The six-party talks aimed to denuclearize North Korea through multilateral diplomatic negotiations between the US, North Korea, China, Japan, South Korea and Russia. The talks ended in failure more than a decade ago, and multiple US administrations have refused to return to the negotiating table with Pyongyang unless the regime agrees to give up its nuclear program.
Albright, who met with then-leader Kim Jong Il in Pyongyang on official US business in 2000, noted that a return to these kinds of negotiations could at the very least deter the development of additional North Korean arms.
“There has to be a common approach, and I think we need to figure out how to use that diplomatic tool more effectively,” Albright said. “But I would never take everything off the table. I think it’s important to have deterrents and keep pushing on this.”
President Donald Trump and Cabinet members such as Secretary of State Rex Tillerson and Defense Secretary James Mattis have often publicly appeared at odds in the face of growing North Korean provocations. The President, for example, responded to early August launches with threats of “fire and fury,” while Mattis and Tillerson maintained that the US preferred diplomacy.
Albright reiterated Tillerson’s call for Russia and China to apply more pressure on North Korea.
“I think we need to make clearer to the Chinese and Russians that it is in their national interest to do something,” she said, adding that the two countries need to “live up to” the recently passed UN sanctions against North Korea.
Looking ahead to Trump’s first UN General Assembly appearance, the former secretary of state took aim at the President’s renewed call for a travel ban in the wake of a terror incident in London Friday.
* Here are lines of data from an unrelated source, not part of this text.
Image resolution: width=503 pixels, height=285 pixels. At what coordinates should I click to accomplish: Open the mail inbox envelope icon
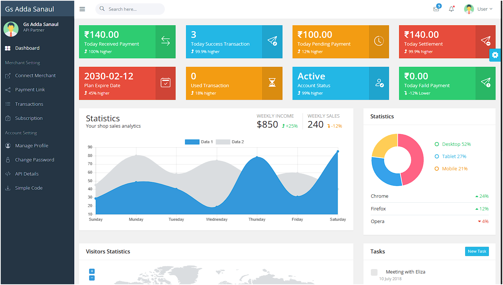(x=436, y=9)
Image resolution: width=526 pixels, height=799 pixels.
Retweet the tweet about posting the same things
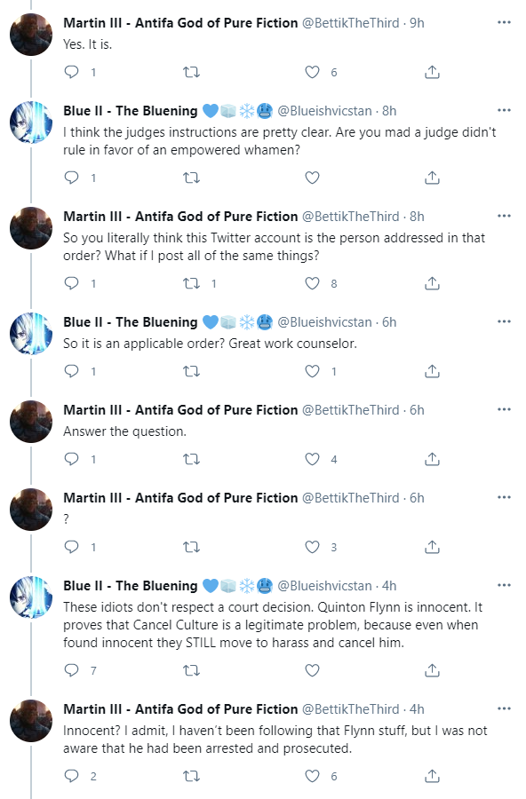191,283
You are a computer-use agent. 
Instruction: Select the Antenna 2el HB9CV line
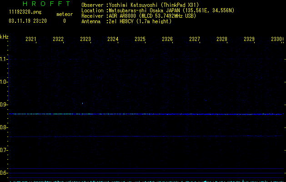[126, 21]
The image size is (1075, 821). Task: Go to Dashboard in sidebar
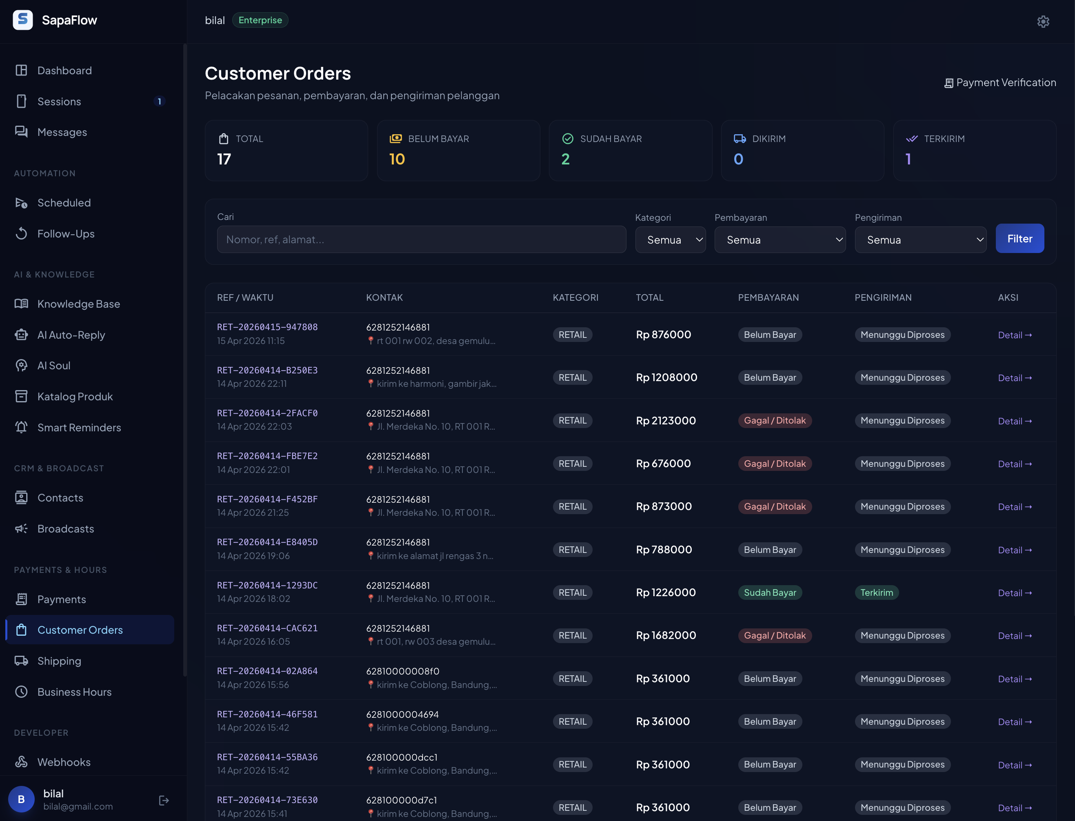(x=65, y=70)
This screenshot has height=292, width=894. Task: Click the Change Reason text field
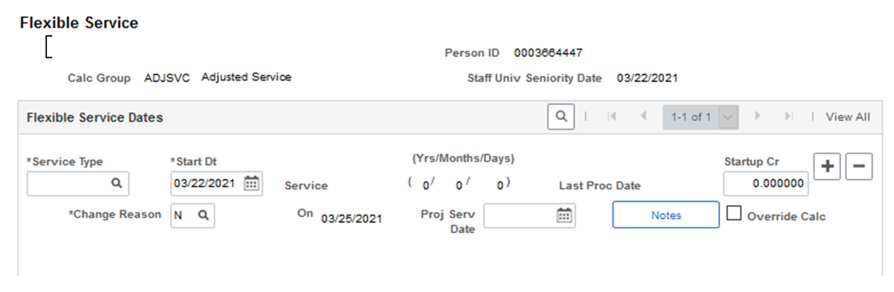coord(193,215)
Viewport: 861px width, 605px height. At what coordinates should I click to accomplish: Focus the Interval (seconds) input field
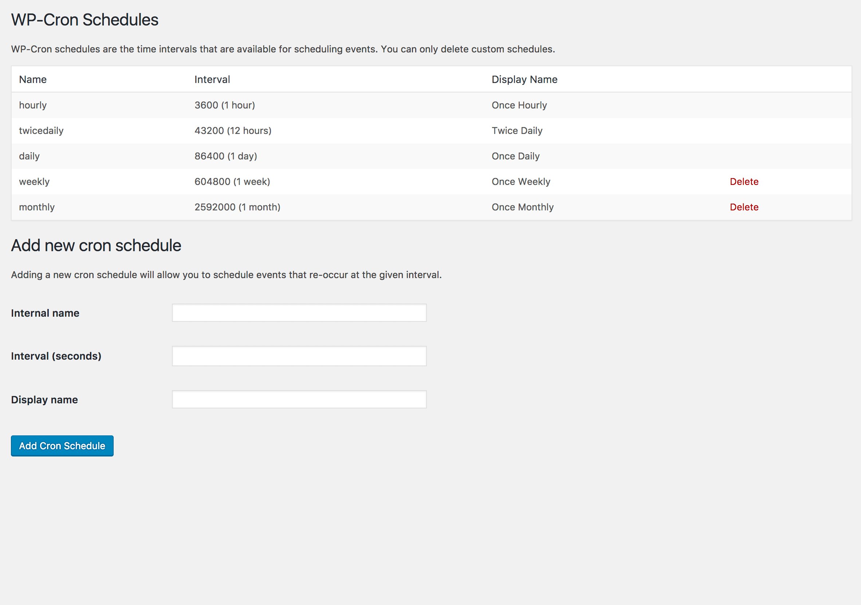point(299,356)
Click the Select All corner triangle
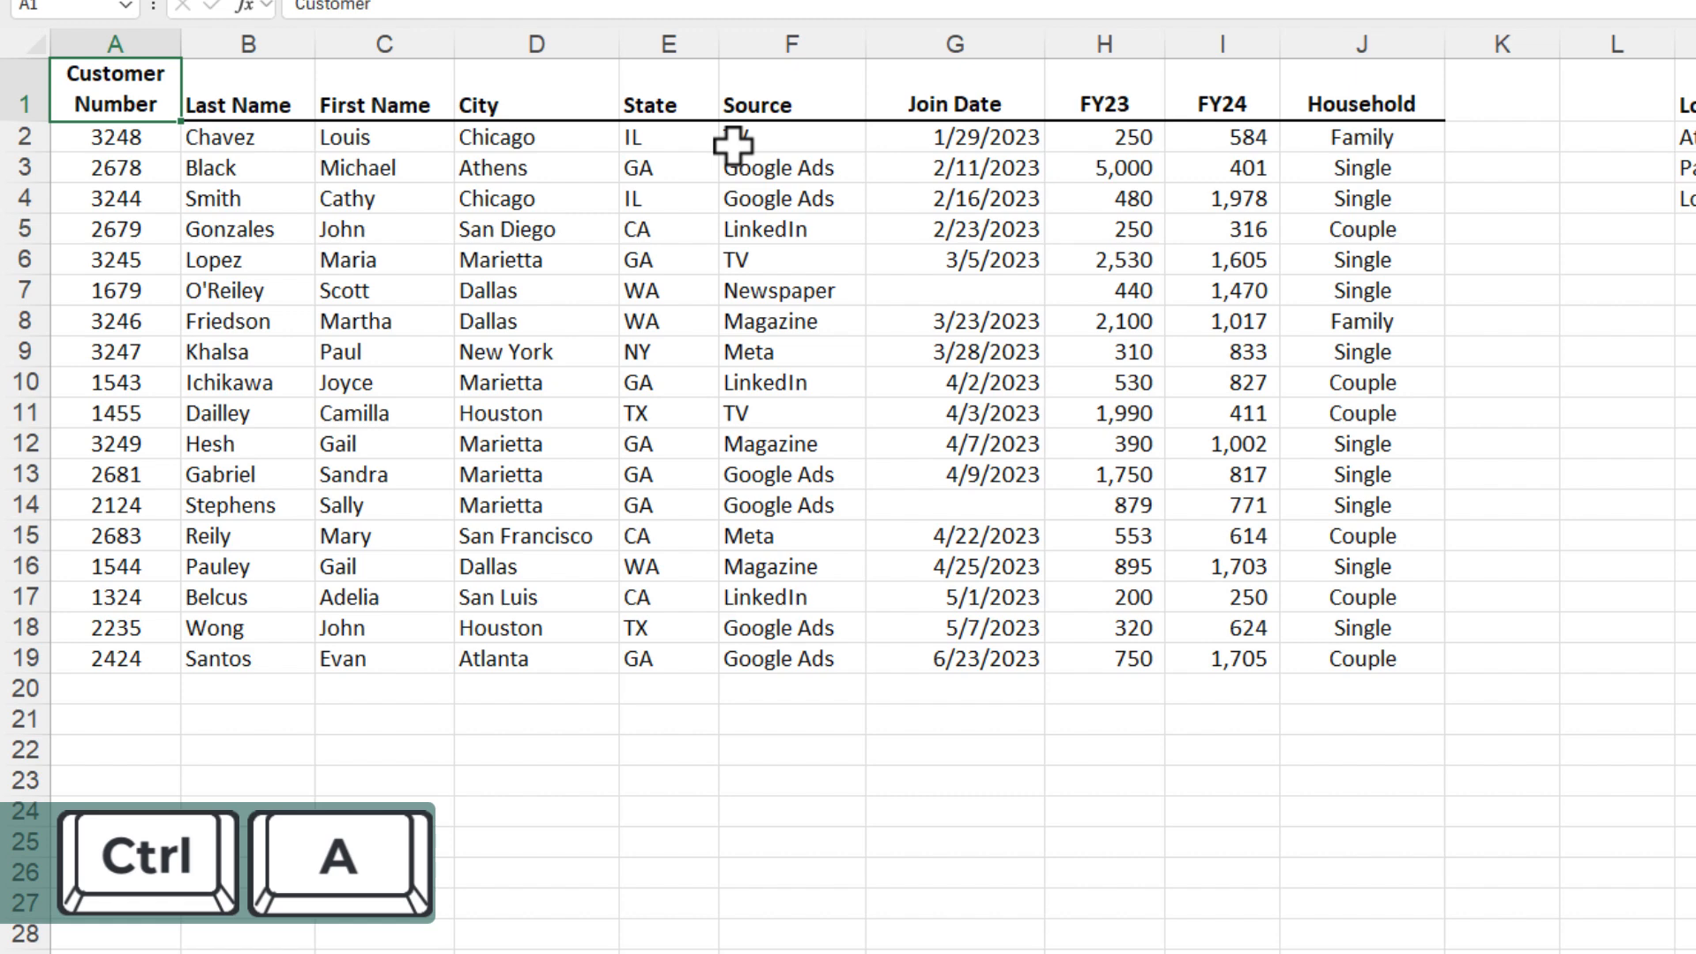 tap(35, 45)
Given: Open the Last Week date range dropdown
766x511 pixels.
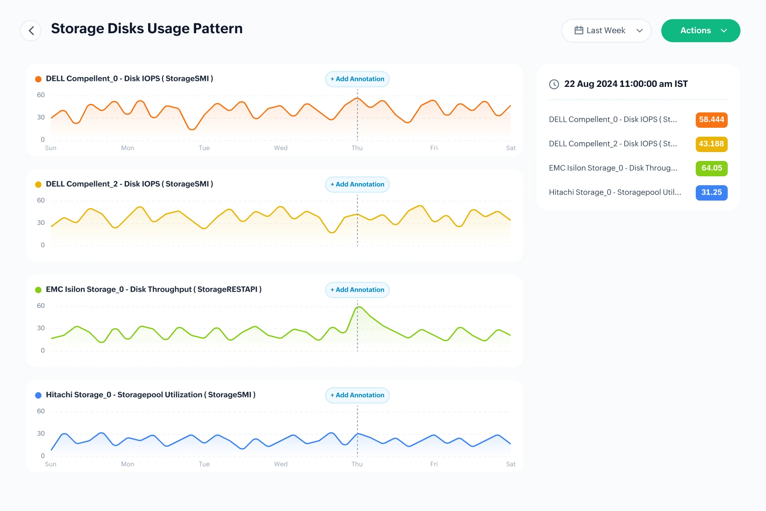Looking at the screenshot, I should 606,31.
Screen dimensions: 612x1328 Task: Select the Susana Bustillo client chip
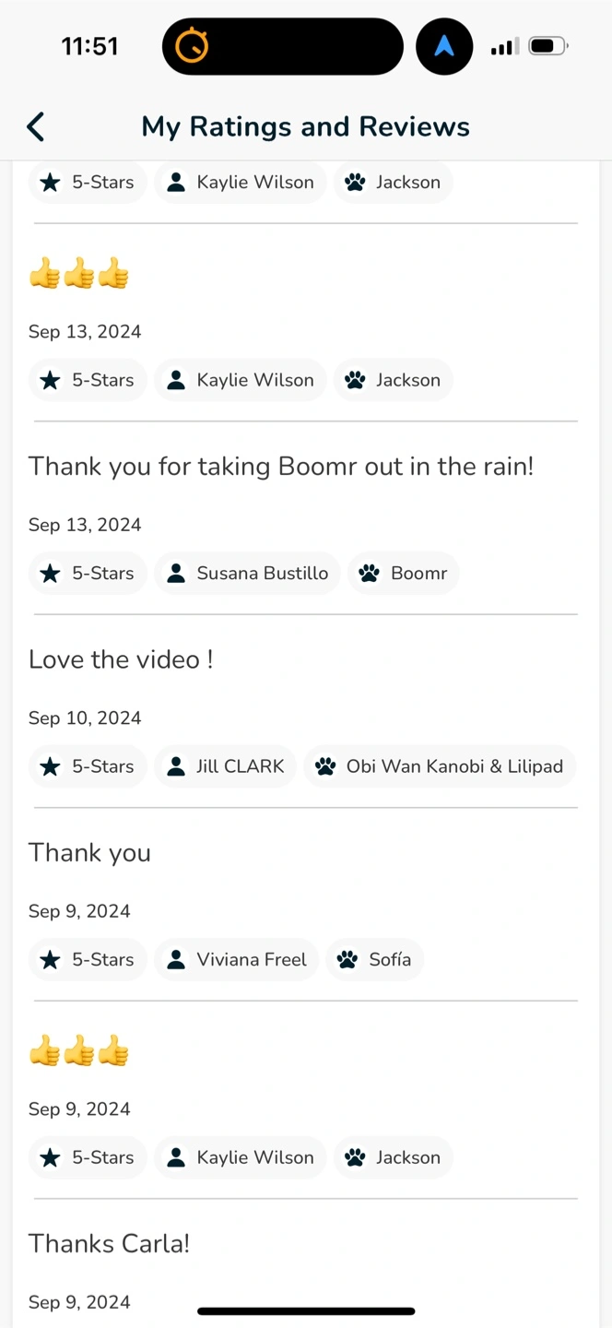[247, 574]
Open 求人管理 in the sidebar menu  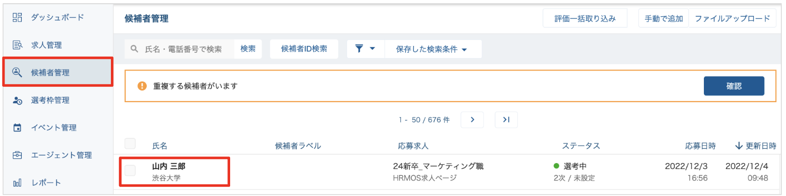(46, 45)
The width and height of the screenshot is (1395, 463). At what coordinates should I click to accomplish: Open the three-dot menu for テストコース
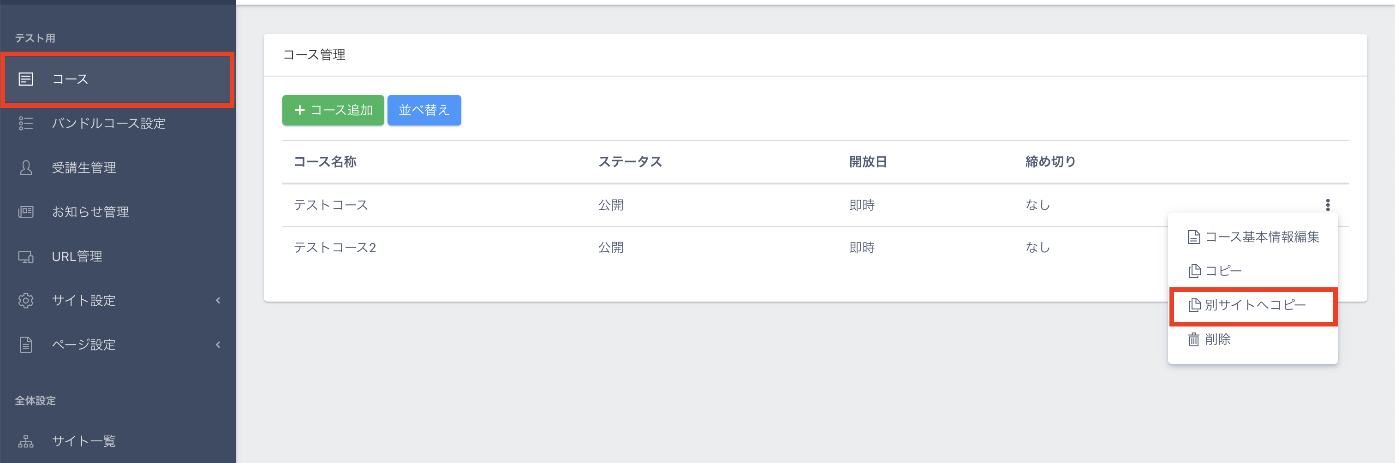pyautogui.click(x=1327, y=205)
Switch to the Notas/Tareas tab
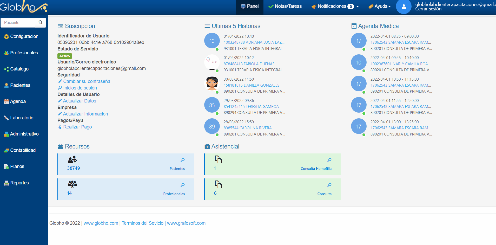The width and height of the screenshot is (496, 245). coord(285,7)
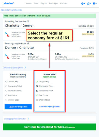This screenshot has height=137, width=99.
Task: Go back to Flight Results
Action: pyautogui.click(x=11, y=10)
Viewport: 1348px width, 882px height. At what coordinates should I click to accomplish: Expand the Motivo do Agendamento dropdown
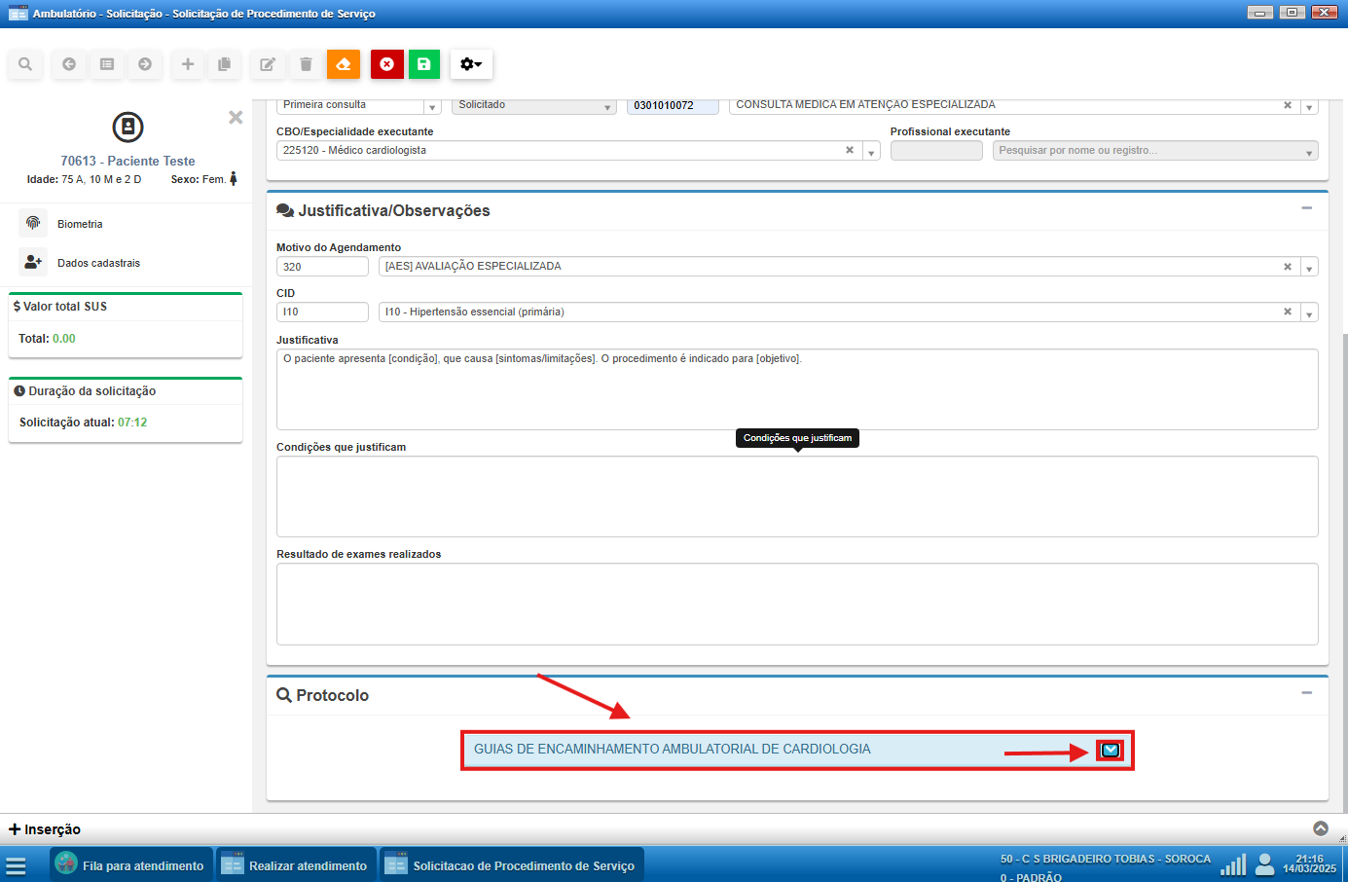pos(1309,268)
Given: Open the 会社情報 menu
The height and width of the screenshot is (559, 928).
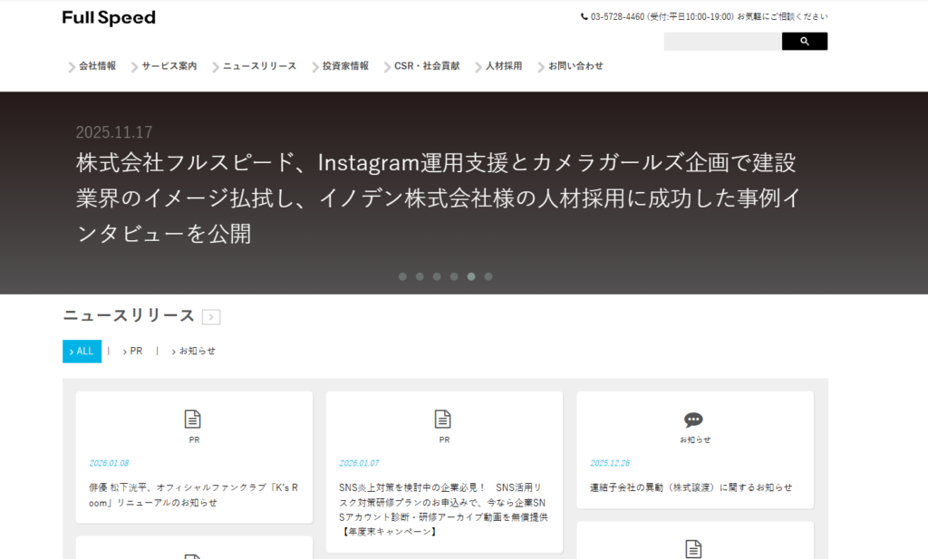Looking at the screenshot, I should (x=96, y=66).
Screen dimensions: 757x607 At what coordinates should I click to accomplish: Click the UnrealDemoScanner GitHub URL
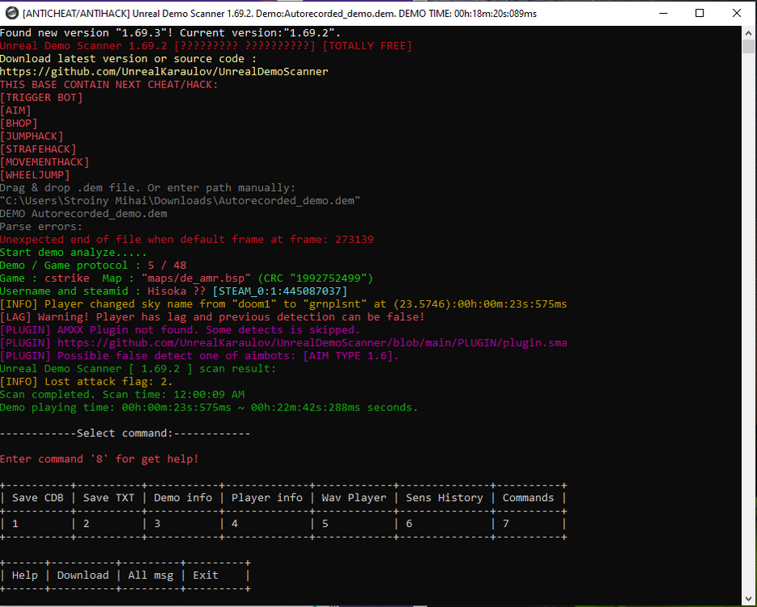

“The travel ban is actually giving a lot of solace to those who would like to say we’re a terrible country,” Albright said. “The strength of this country is that we respect diversity, that we understand what we stand for. And I think that the travel ban is undercutting America’s reputation and our leadership status and is something, when you ask how President Trump is going to be received at the UN, that is one of the issues.”